I think this will be true for a lot of shops where they still routinely add "therapeutic" salt. I also think this is true of a lot of commercial mixes. We had an answer, on another forum, from "Kent", where they said their RO re-min salt mix mirrored the salt levels in fishes and contained "carbonic acids and monosodium salts".
They also supplied an ingredient list:
"Kent pH Stable"
Chemical percent
Sodium bicarbonate <90
Sodium carbonate <20
Magnesium carbonate <5
Sodium borate decahydrate (borax) <5
So basically sodium bicarbonate ("bi-carbonate of soda"), and sodium carbonate ("washing soda"), both of which will increase the GH and pH, but not the KH (they will disassociate to Na+ ions).
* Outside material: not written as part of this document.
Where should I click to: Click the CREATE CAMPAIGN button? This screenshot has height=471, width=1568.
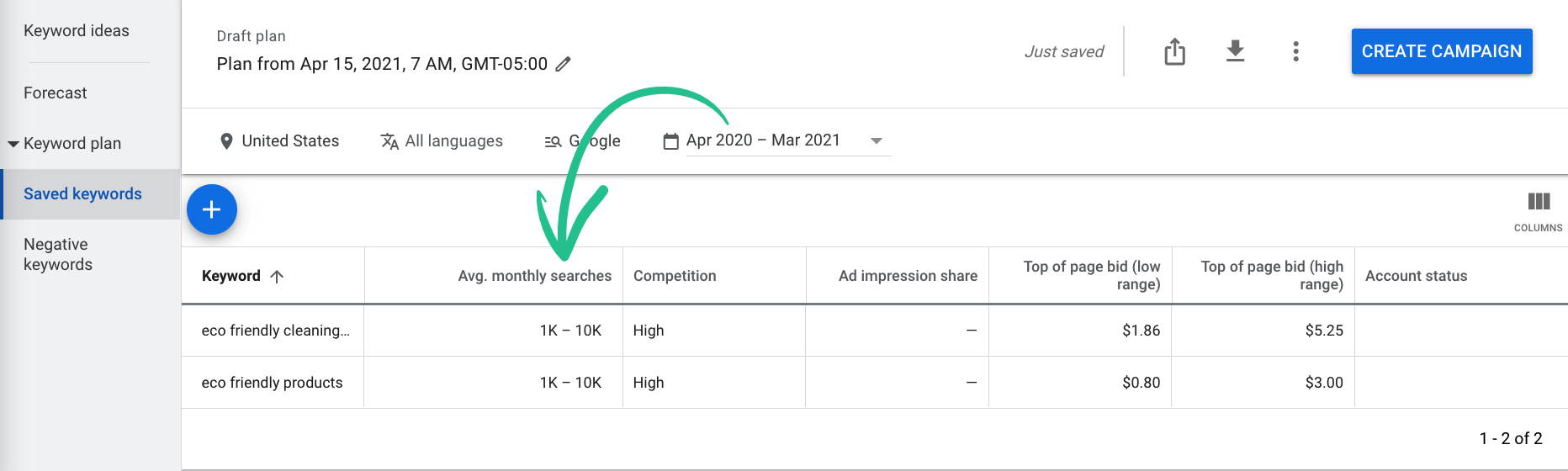point(1442,51)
The small amount of magnesium bicarbonate will increase the KH marginally (Mg2+ ions), but it is really in there as the "anti-caking" agent, they add it to table salt "Because of its water-insoluble, hygroscopic properties MgCO3 was first added to salt in 1911 to make the salt flow more freely." It is also the ingredient of heart-burn tablets "milk of magnesia".
The contains carbonic acid bit is misleading (and belongs here) it comes from this "magnesium carbonate can also be synthesized by exposing a magnesium hydroxide slurry to carbon dioxide under pressure (3.5 to 5 atm) below 50 °C, which gives soluble magnesium bicarbonate":
The "borax" (sodium tetraborate decahydrate) is actually the pH buffer, it is a very alkaline buffer and would buffer the water up to about pH8 or higher if there was more of it. The "decahydrate" bit just means the salt contains a lot of water (Na2B4O7·10H2O), it's the 10H2O.[/i]"
I cut with a bit of tap but as far as I know my tap is stable. However, I also dose EI in my main tank and have been wondering if this is all I need. I.e. surely there is enough calcium and magnesium etc in EI mixes for what the fauna need? Maybe even in TPN? In addition I am concerned about the build up of all of this which is exacerbated by the use of the tap water. My TDS just after a 40% water change (but including 1/5 the weekly dose of ferts) is around 170. A week later it is 350+. Maybe just going pure RO is fine?
If I lived in London I would definitely try and put as little tap water in the tank as possible, as the tap water is mainly fairly nasty. I don't see any reason why you can't just use 100% RO, if you are adding TPN or using EI etc. You could always add a small amount of potassium bi-carbonate if you were worried about the dKH being too low.